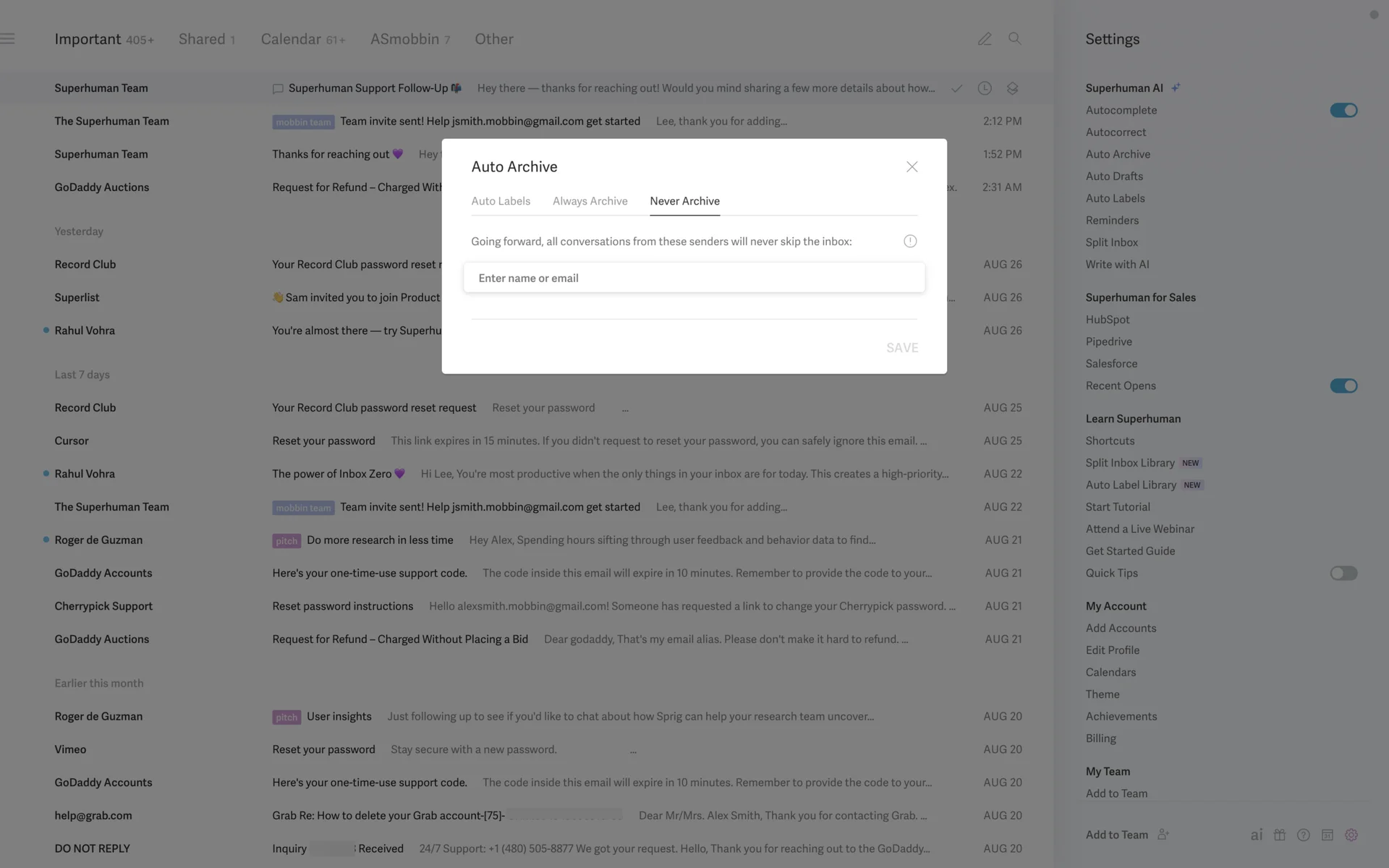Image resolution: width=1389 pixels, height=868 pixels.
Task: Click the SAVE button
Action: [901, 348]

==

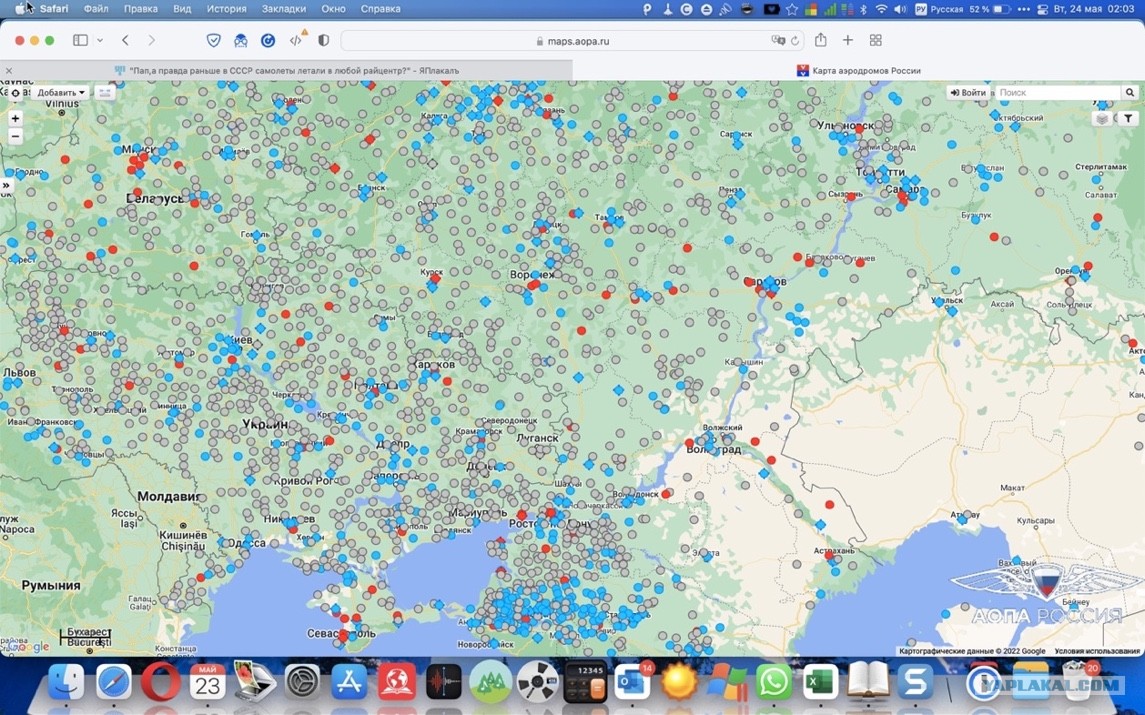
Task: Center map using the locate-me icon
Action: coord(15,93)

--

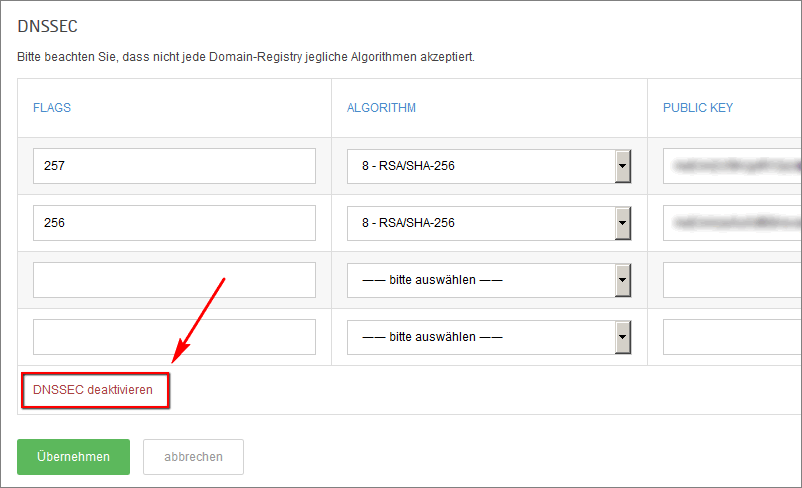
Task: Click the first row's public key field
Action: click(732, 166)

> [GIVEN PROBLEM] Recast the records between the line containing "Task: Center map using the locate-me icon" and the line containing "Action: coord(15,93)", inclusive, as a Markdown table with the columns Row and Line, leaving out blank lines.

> [OUTPUT]
| Row | Line |
|---|---|
| 1 | Task: Center map using the locate-me icon |
| 2 | Action: coord(15,93) |